By now you know that your credit score is the most important number in your life. However, you might not know all there is to know about credit inquiries. You know that some of them might drop your score a bit, others don’t and some are unknown. In fact, you might not even realize that some companies are running a credit check on you when you are working on doing business with them (say what?). Credit scores and inquiries are sometimes very complicated to understand, and can leave you feeling bit out of sorts, so we thought we might try to ease your stress and explain them to you the best we can.
A hard inquiry is when a lender pulls your credit report to view it prior to making a financial decision based on your credit score. This happens when you apply for major financing such as a personal loan, car loan, mortgage or a credit card. What’s crazy is that this kind of inquiry can lower your score by as much as 5 points or as little as 1 point, and that hit can stick around for up to two years. You just never know what the impact will be, which is very frustrating as a consumer.
Soft credit inquiries have no effect on your credit score, but they can show up on your credit report. This kind of inquiry is usually one that has nothing to do with financing and everything to do with simply checking your score. Examples of this is when you pull your own credit report, when a potential employer pulls it prior to offering you a new job, or even when you are working on getting a pre-approval for a mortgage. In short, soft inquiries are related to pre-qualifying you for credit, but not necessarily extending credit to you.

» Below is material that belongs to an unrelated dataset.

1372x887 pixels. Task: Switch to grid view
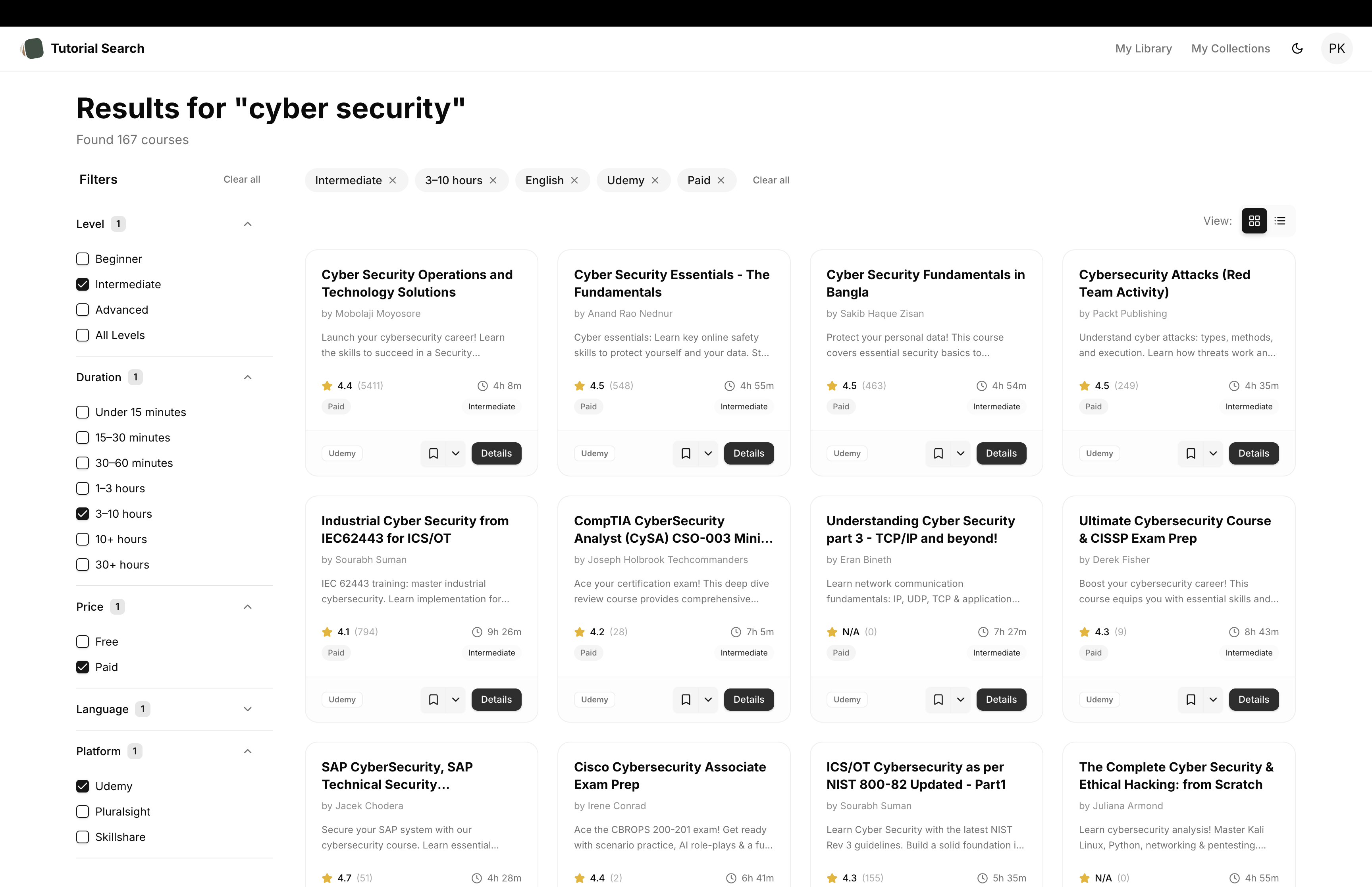[x=1253, y=221]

Did You Even Know These are Inquiries?
Sometimes you just have to ask if a company is going to pull a hard inquiry or a soft one. For example, your cable and Internet provider, cell phone service provider, and car rental companies can all do credit checks on you. I always ask them if it will be a soft or hard inquiry in advance, and if it’s a hard inquiry you can sometimes avoid it by putting down a deposit. While I don’t recommend this to everyone, if you think that you’ll be shopping for a mortgage or car loan in the near future, it’s probably best to avoid that hard credit inquiry with the small refundable deposit.
The best way to handle any credit situation is to do all your shopping for the same loan in the same two week period. For example, if you are looking for a great mortgage, go ahead and stick to finding it before two weeks are up to avoid multiple hits to your credit, and to show your creditors that you’re clearly just looking for the best rates available.